Stack error occurred during training

ais-lab / d2s

[RAL 2024] D2S: Representing sparse descriptors and 3D coordinates for camera relocalization

https://thpjp.github.io/d2s/

Apache License 2.0

65 stars 5 forks source link

Stack error occurred during training #12

Closed lzyh98 closed 3 months ago

lzyh98 commented 3 months ago

Hello, may I ask why there is a RuntimeError: stack expectations each tense to be equal size, but got [256, 540] at entry 0 and [256, 868] at entry 1 during my training. I tried and found an error in for batch_idx, (data, target) in enumerate (self. train_loader):, and the type and length of self. train_loader are<class' torch. utils. data. dataloader DataLoader and 500. May I ask how to solve the problem of image size stitching.

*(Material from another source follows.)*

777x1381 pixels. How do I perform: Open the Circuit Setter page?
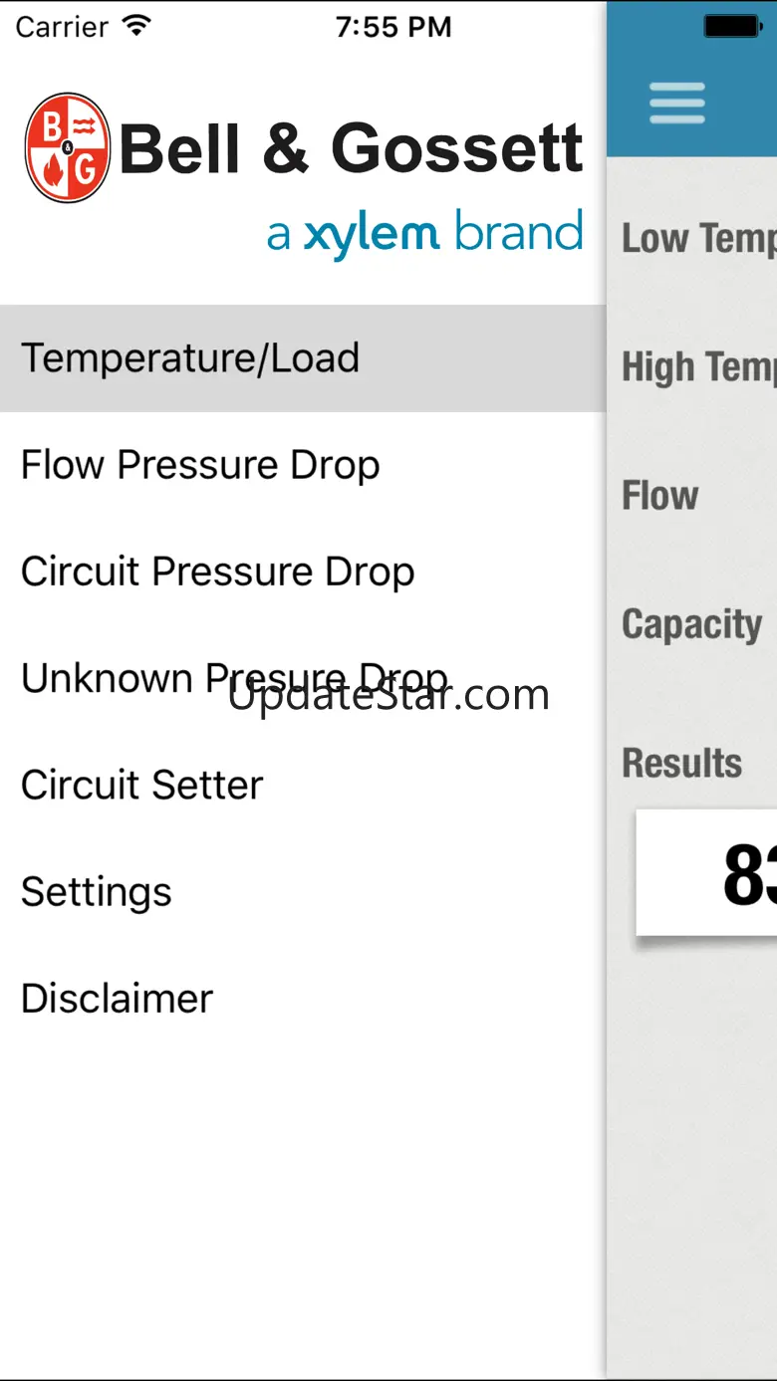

thuanaislab commented 3 months ago

Hi thank you for your interest, the error was raised because the number of descriptors per image differs. So you can not run the training with batch size > 1. You can change the batch size to 1. It shouldn't occur this error anymore. Otherwise, you have to create the dataset in which all images have the same number of keypoints descriptors=2048 (change this when you run Hloc and config the superpoint to force 2048 keypoints)

lzyh98 commented 3 months ago

Hello, thank you very much for your reply. I changed the batch size to 1 and found that it can indeed be trained. I also understand what you mean. But there is one more question. According to your instructions, I changed the superpoint configuration in Hloc from 4096 to 2048 keypoints during data preprocessing, but still encountered the problem mentioned earlier. I would like to know the reason. Another issue is that when I tried to evaluate and test using your pre-trained model, I obtained a result where the proportion under all thresholds was 0. I looked at the code but couldn't figure out where the problem was. I would like to know if you have any suggestions.

thuanaislab commented 3 months ago

I think you forgot to set an additional superpoint config. You must set'keypoint_threshold': 0.0 instead of 'keypoint_threshold': 0.005 by the default of superpoint, then the error should not be occurred Recently I only train with the batch size=1, the result also shows very good and it simplifes the configuration of superpoint.